• **WORK TO BE COMPLETED**
Within the data below, count every line that includes "computer" and report the total alone.

Source data:
+ + + + + + +
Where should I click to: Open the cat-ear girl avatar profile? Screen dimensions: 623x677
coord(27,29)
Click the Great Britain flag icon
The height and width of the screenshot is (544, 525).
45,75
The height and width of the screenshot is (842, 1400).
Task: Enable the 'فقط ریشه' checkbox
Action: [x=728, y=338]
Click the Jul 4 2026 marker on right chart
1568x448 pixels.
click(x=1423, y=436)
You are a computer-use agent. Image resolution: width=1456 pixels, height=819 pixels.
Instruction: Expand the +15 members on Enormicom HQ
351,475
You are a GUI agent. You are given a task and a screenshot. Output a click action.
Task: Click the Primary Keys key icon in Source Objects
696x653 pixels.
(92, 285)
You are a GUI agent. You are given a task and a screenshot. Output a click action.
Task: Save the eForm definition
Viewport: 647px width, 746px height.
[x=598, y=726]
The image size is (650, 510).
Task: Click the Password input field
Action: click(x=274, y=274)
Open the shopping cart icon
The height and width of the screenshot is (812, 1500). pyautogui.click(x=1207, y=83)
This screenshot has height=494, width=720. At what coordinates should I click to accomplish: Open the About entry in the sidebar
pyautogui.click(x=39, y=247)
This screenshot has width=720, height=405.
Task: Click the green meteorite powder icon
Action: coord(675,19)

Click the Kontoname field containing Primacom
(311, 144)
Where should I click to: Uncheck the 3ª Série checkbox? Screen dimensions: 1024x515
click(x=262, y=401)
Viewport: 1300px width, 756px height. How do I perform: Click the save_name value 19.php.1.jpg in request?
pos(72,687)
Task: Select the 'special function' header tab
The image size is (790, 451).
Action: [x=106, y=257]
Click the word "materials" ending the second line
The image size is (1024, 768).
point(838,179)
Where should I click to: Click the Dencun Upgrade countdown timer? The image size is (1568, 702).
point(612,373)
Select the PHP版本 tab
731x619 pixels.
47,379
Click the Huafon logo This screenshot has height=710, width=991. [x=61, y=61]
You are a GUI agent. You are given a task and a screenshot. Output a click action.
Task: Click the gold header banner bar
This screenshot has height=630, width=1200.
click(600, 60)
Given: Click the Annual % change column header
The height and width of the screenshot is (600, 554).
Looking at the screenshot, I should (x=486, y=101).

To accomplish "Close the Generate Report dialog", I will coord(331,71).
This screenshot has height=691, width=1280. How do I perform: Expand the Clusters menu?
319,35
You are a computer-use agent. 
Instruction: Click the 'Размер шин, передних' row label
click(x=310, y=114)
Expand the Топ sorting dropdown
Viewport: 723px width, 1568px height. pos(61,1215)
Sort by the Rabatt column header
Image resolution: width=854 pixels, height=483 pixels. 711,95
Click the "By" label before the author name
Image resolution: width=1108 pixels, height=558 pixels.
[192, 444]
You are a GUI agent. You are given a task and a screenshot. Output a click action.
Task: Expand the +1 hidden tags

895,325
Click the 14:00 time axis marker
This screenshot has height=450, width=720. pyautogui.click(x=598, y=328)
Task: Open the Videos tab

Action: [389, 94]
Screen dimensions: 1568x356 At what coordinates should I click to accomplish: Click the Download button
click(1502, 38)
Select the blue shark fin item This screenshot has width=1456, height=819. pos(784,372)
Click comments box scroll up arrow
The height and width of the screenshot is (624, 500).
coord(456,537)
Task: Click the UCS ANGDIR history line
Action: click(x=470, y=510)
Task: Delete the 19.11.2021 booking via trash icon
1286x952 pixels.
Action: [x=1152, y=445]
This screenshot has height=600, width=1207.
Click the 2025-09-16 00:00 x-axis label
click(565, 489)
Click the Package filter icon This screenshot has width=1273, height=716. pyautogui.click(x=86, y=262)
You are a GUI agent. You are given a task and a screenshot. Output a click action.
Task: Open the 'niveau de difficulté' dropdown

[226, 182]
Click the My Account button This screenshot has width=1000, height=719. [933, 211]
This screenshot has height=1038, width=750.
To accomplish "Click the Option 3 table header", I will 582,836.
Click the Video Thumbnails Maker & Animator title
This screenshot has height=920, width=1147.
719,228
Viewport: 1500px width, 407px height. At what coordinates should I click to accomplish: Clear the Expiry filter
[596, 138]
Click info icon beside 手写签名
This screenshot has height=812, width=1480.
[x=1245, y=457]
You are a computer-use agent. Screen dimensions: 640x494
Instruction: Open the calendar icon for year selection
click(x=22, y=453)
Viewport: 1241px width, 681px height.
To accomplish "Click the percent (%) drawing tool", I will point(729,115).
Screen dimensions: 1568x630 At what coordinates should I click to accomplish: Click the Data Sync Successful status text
+ + + + + + +
• **RESULT OF THE TASK**
3